* [DETALLES DE LA TAREA]:
¿Puedes continuar el texto sobre la trayectoria musical a partir de su última frase?

* [TEXTO PROPORCIONADO]:
**********

Para mí, que una persona de ese tamaño me dijera eso, me puso en un estado de tranquilo, tranquilo porque, sí, es cierto, quiero tocar bien pero también quiero aprender a nadar, leer más libros, hay gente que lee libros y yo envidio eso, o quiero cocinar, no sé cocinar y son cosas que también me gustan y también quisiera dedicarles tiempo.

My Favorite Things

Eso fue en 2009, 2010 y de ahí para acá me he dedicado a eso: hago lo que tengo que hacer, escribo, trato de meterme a otras cosas como escribir algunos cuartetos para cuerdas, hago arreglos. He tenido la fortuna de que algunas cosas que he hecho las han tocado en varios lados; el año pasado me estrenaron dos piezas en Montreal, hace dos meses me estrenaron una pieza para sax y piano en el Conservatorio, el fin de año me estrenarán unas piezas en la Escuela Nacional de Música. Estoy terminando un disco que hice de música para cuarteto de saxofones, música tradicional con violines, jaranas, salterios percusiones y espero en adelante hacer mi disco de jazz; ahí voy.

**********

* [REGISTROS PROPORCIONADOS]:
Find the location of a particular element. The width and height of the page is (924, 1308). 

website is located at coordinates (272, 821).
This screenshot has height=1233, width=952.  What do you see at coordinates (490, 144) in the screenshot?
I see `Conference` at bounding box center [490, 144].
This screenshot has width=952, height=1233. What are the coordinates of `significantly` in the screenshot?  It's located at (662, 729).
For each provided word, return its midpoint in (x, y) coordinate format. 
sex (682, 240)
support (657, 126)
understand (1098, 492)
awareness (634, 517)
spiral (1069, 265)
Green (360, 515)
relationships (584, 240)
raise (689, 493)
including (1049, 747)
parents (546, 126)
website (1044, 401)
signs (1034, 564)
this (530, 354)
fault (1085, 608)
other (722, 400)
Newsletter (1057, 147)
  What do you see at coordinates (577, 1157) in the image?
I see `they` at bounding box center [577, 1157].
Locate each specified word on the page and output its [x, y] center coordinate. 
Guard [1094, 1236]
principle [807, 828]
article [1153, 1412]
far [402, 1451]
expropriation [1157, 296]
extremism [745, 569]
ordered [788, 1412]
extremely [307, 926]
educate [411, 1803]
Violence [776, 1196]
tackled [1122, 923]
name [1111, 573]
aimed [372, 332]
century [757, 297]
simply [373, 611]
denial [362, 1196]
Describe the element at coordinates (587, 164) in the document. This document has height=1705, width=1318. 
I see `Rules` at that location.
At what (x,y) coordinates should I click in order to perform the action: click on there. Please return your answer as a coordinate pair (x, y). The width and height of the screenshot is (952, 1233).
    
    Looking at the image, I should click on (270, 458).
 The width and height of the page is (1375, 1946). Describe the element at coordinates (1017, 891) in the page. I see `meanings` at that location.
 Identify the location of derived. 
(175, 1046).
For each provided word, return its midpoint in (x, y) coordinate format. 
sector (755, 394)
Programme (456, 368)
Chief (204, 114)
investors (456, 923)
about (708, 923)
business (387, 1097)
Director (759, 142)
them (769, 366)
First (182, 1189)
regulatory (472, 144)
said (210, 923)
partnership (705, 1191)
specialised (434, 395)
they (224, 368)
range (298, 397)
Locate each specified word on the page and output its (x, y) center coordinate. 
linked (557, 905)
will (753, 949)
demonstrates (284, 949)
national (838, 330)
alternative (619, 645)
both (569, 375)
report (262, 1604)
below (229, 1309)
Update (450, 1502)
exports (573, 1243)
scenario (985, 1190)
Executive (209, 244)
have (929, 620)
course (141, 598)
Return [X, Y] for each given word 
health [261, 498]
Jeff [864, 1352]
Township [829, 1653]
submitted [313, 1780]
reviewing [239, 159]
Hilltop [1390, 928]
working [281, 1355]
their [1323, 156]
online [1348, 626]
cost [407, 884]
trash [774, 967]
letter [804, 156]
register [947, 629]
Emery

**********

* [RESPUESTA]:
Orbis Tertius

Óscar Terán, Arodi Martínez
Óscar Terán, Arodi Martínez

Yo andaba por ahí tocando en el 2010 y un buen día un amigo me invitó a tocar en su proyecto en el Festival de Jazz de Mazunte y ahí conocí a Óscar Terán.
En otra ocasión hubo un concierto de Paquito D’Rivera en Oaxaca y ahí iba Rolando Alarcón y por mediación de Oxama (Óscar Javier Martínez) empezamos a platicar sobre la posibilidad de venirme aquí a Xalapa, a tocar con el Orbis y pues yo encantado.

Orbis Tertius
Orbis Tertius

Entré al grupo en 2012 y llegué con total disposición a lo que tuviera que hacer, yo siempre he sido de la idea de ponerme la camiseta. Nos llevamos bien, me gusta lo que tocan, me gusta la propuesta. No sé cuánto tiempo estaré aquí pero el tiempo que esté, sea poco o sea mucho, voy a disfrutarlo
La música veracruzana es riquísima y yo, como músico, quiero entrar en el asunto de conocer el son jarocho, los huapangos y a ver qué se puede hacer con eso además de seguir haciendo jazz.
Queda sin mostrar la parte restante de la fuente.